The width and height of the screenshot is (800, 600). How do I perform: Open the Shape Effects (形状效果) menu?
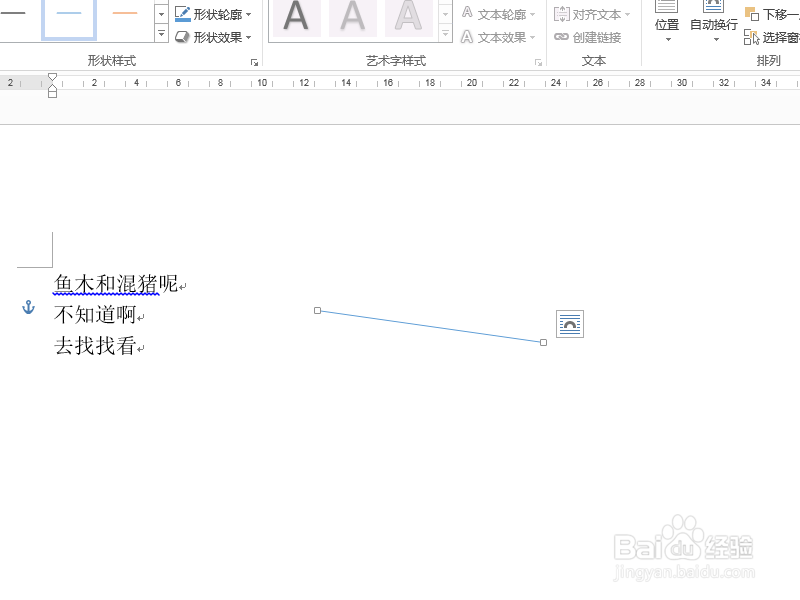coord(210,36)
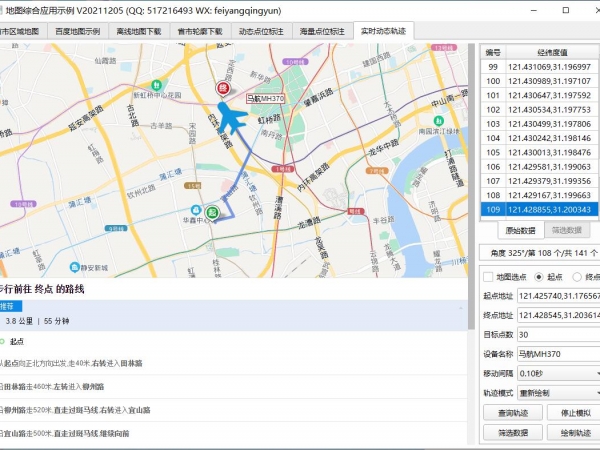600x450 pixels.
Task: Click the app icon in title bar
Action: [x=9, y=8]
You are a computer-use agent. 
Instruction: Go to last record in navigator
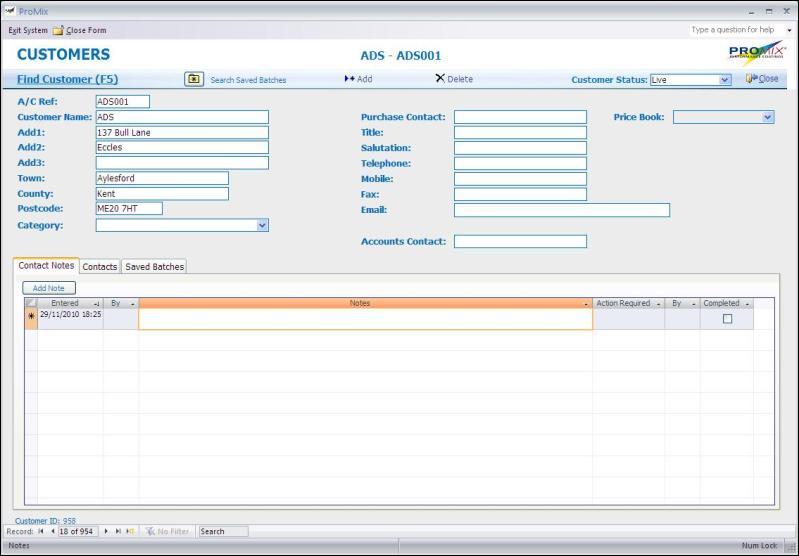tap(119, 531)
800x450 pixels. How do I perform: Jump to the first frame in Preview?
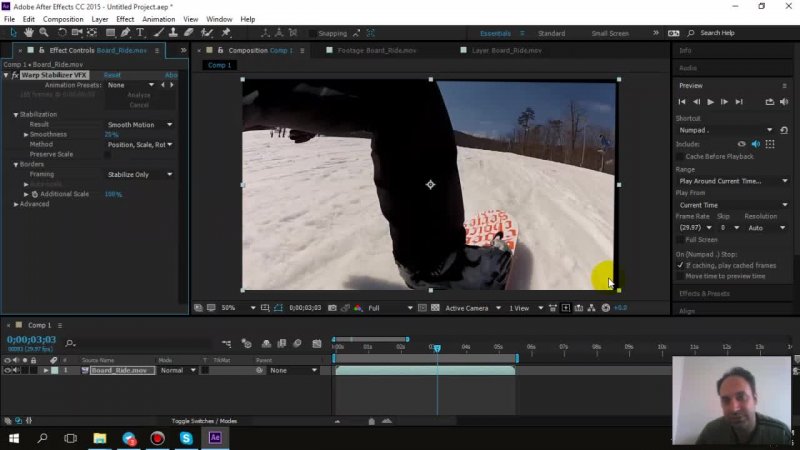(682, 102)
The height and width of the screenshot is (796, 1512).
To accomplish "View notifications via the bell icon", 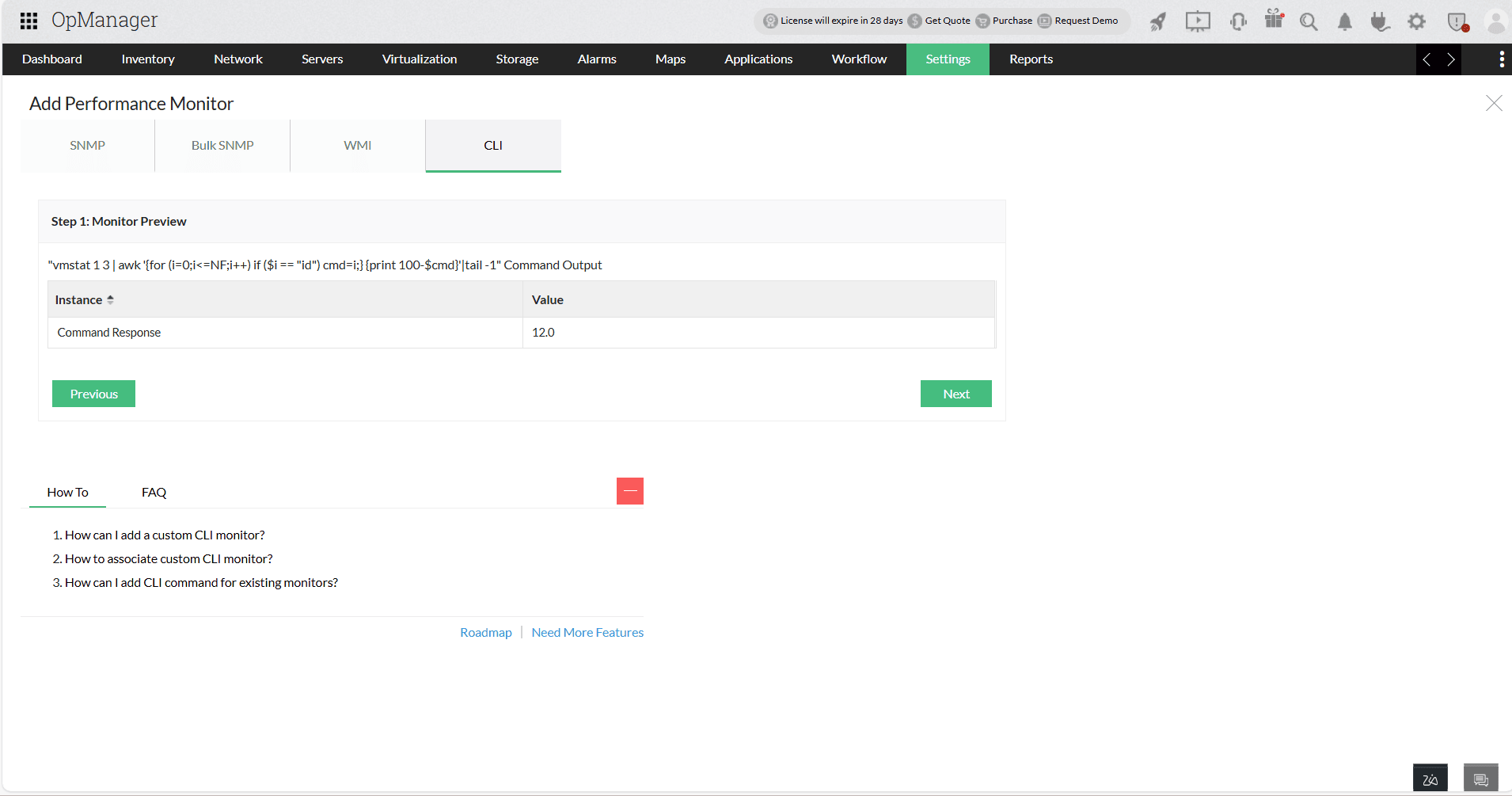I will 1344,21.
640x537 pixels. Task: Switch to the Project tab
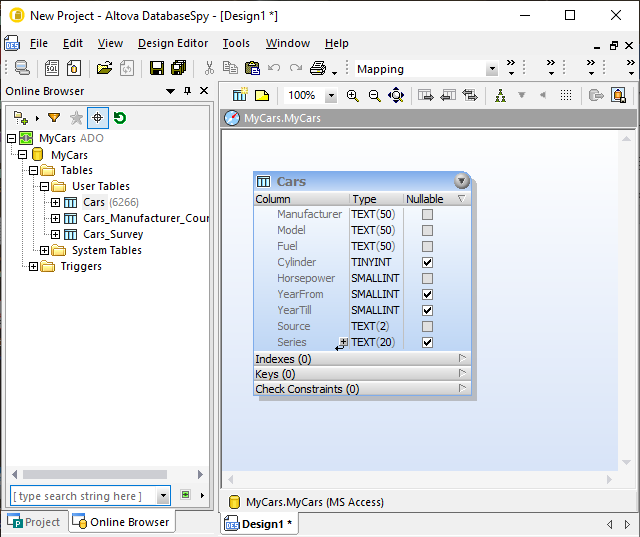point(36,522)
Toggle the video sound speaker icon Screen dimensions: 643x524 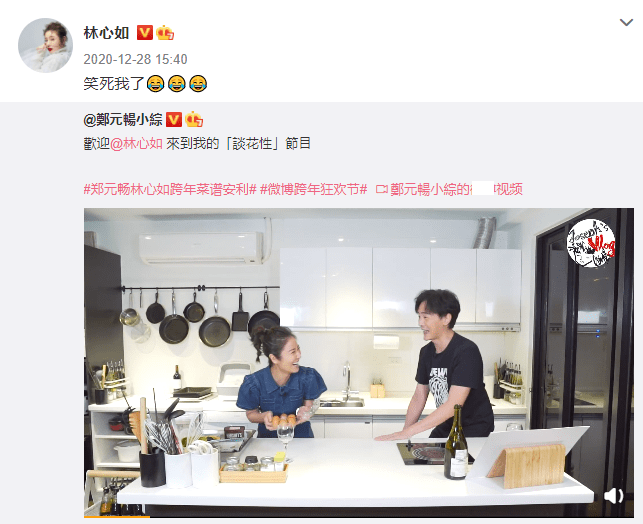613,496
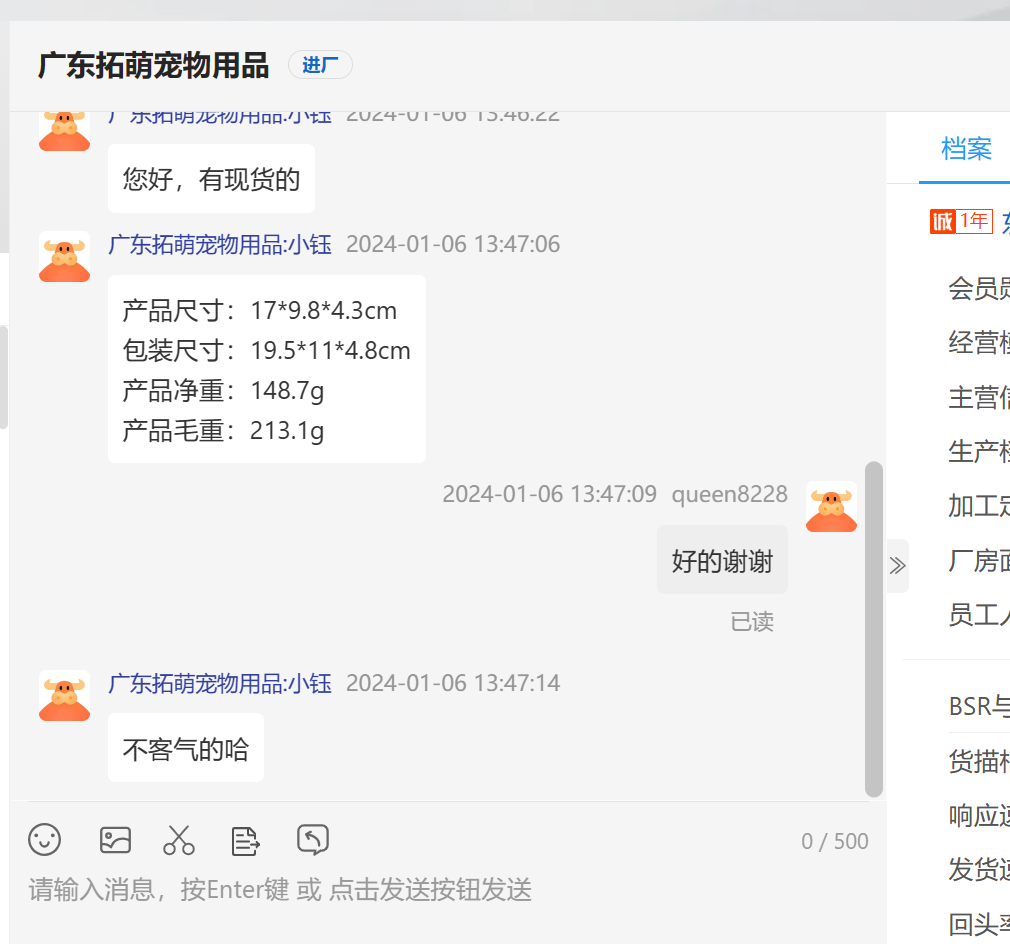1010x944 pixels.
Task: Click the message input field
Action: pyautogui.click(x=440, y=890)
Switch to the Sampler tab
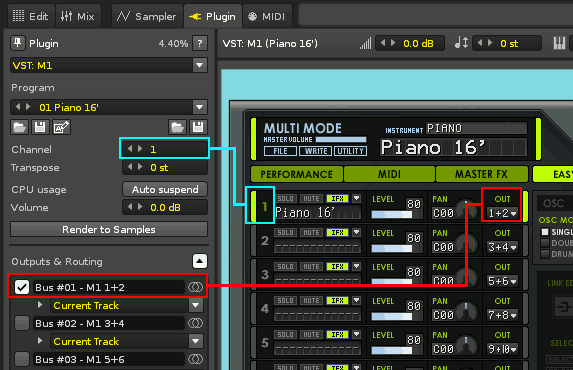Screen dimensions: 573x370 147,16
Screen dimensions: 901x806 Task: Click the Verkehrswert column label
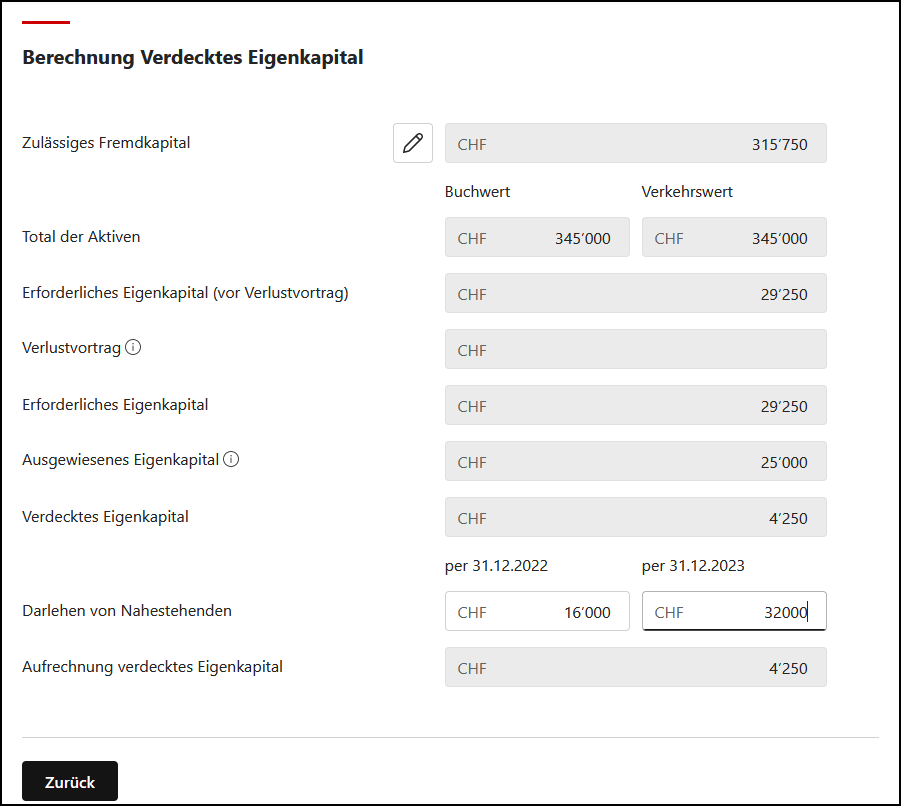[x=687, y=192]
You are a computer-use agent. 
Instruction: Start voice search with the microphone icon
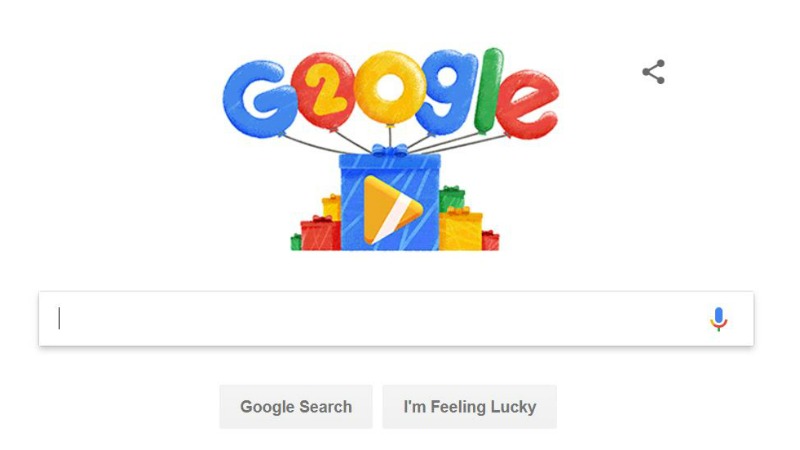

* * * * *

## STATED GOAL:
Return every line of the data that contains the word "width".

## FINAL RESULT:
The width and height of the screenshot is (800, 600). How do I perform: Open the Shape Effects (形状效果) menu?
The height and width of the screenshot is (796, 1512).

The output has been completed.